(Page extract):
▬▬▬▬▬▬▬▬▬▬
Join (SQL)
A join combines records from two or more tables in a relational database. In the Structured Query Language (SQL), there are two types of joins: "inner" and "outer". Outer joins are subdivided further into left outer joins, right outer joins, and full outer joins.
A join is essentially a cartesian product followed by a predicate. For example, given employee and department tables as follows:
|
| ||||||||||||||||||||||||||||
The cartesian product of these two tables is computed using the following SELECT statement:
SELECT * FROM employee, department;
An example of a join between these two tables is:
SELECT LastName, DepartmentID, DepartmentName FROM employee, department WHERE employee.DepartmentID = department.DepartmentID;
Another way to write this query is to use an explicit JOIN clause, as follows:
SELECT LastName, DepartmentID, DepartmentName FROM employee JOIN department ON employee.DepartmentID = department.DepartmentID
Table of contents |
Inner and outer join
Inner join
An inner join essentially takes all the records from table A (in this case, employee) and for each of them joins them with each record from table B (department). This means that the length of the result would be, in theory, the product of the number of records in each table—in this case, 6 * 4.
With indexing and an ON clause, this number can be reduced significantly without the need to scan all of those records.
In this case, an inner join (such as the query above) on both tables' DepartmentID columns will return:
| LastName | DepartmentID | DepartmentName |
|---|---|---|
| Smith | 34 | Clerical |
| Jones | 33 | Engineering |
| Robinson | 34 | Clerical |
| Steinberg | 33 | Engineering |
| Rafferty | 31 | Sales |
Left outer join
A left outer join is very different from a inner join. Instead of limiting results to those in both tables, it limits results to those in the "left" table (A). This means that if the ON clause matches 0 records, a row in the result will still be returned—but with NULL values for each column.
For example, this allows us to find the employee's departments, but still show the employee even when their department has not been set yet. The above example would have ignored employees in non-existent departments.
The result might look like this:
| LastName | DepartmentID | DepartmentName |
|---|---|---|
| Smith | 34 | Clerical |
| Jones | 33 | Engineering |
| Robinson | 34 | Clerical |
| Jasper | 36 | NULL |
| Steinberg | 33 | Engineering |
| Rafferty | 31 | Sales |
Right outer join
A right outer join is much like a left outer join, except that the tables are reversed. Every record from the right side, B or department, will be returned, and NULL values will be returned for those that have no matching left record. The results of a right outer join on these tables would look like:
| LastName | DepartmentID | DepartmentName |
|---|---|---|
| Smith | 34 | Clerical |
| Jones | 33 | Engineering |
| Robinson | 34 | Clerical |
| Steinberg | 33 | Engineering |
| Rafferty | 31 | Sales |
| NULL | 35 | Marketing |
Full outer join
Full outer joins are the combination of left and right outer joins. These joins will show records from both tables, and fill in NULLs for missing matches on either side.
Some database systems do not offer this functionality, but it can be emulated through the use of left outer joins and unions.
| LastName | DepartmentID | DepartmentName |
|---|---|---|
| Smith | 34 | Clerical |
| Jones | 33 | Engineering |
| Robinson | 34 | Clerical |
| Jasper | 36 | NULL |
| Steinberg | 33 | Engineering |
| Rafferty | 31 | Sales |
| NULL | 35 | Marketing |
Implementation
The efficient implementation of joins has been the goal of much work in database systems, because joins are both extremely common but rather difficult to execute efficiently. The difficulty results from the fact that joins are both commutative and associative. In practice, this means that the user merely supplies the list of relations to be joined and the join conditions to be used, and the database system has the task of determining the most efficient way to perform the operation. Determining how to execute a query containing joins is done by the query optimizer. It has two basic freedoms:
- join order: because joins are commutative, the order in which relations are joined does not change the final result set of the query. However, join order does have an enormous impact on the cost of the join operation, so choosing the right join order is very important.
▬▬▬▬▬▬▬▬▬▬
(Given entries):

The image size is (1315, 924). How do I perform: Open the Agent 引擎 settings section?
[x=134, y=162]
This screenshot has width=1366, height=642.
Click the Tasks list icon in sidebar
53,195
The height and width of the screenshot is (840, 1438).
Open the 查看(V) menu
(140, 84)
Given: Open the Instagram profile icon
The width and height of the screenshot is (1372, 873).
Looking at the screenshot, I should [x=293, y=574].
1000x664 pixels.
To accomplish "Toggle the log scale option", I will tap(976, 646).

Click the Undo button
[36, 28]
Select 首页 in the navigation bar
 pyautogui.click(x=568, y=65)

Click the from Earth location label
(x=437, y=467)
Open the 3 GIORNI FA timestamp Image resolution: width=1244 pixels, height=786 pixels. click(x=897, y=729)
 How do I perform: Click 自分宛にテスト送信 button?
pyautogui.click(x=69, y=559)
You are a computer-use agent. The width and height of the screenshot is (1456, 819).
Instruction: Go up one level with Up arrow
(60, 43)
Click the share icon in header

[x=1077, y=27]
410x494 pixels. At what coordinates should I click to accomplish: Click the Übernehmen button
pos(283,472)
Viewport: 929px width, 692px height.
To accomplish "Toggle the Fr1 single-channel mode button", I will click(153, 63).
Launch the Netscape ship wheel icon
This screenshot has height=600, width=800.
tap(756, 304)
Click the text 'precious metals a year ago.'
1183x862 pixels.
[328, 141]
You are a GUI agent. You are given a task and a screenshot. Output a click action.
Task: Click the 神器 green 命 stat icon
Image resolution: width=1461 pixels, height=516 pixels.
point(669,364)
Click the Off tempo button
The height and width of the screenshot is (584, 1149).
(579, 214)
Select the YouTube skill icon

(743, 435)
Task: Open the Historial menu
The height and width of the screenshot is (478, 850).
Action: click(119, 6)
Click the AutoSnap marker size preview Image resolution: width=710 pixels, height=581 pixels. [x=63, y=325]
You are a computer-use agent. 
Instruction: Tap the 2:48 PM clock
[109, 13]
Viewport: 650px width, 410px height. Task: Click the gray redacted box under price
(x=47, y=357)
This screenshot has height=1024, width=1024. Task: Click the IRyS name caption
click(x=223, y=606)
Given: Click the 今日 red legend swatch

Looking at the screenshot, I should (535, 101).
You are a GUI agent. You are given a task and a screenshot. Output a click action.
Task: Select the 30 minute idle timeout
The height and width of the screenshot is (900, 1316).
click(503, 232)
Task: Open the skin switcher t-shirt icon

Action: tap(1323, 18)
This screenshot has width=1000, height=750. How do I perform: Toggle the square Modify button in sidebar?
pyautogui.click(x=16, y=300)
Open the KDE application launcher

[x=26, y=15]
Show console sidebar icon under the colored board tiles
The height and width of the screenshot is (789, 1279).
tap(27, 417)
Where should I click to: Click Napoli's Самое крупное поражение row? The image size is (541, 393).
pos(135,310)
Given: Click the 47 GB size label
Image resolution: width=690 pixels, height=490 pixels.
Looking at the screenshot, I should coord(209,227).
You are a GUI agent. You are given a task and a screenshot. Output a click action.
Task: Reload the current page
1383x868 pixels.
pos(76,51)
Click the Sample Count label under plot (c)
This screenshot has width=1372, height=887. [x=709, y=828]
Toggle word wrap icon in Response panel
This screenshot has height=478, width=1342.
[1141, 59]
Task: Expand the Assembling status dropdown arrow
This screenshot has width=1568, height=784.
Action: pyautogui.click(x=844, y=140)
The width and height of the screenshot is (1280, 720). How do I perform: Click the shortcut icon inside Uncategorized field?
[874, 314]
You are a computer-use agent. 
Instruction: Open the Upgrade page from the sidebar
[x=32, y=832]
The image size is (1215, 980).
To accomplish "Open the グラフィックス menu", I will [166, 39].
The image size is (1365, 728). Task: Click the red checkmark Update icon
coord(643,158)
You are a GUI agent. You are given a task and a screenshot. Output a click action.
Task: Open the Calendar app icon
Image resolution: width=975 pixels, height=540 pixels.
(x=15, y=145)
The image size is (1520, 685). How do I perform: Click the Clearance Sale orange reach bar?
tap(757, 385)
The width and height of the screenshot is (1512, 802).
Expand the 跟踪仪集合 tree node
▬▬▬▬▬▬▬▬▬▬
Please list every employee last name that appears in the result tables of the SQL join article. The entries have no connection to the SQL join article.

Smith, Jones, Robinson, Jasper, Steinberg, Rafferty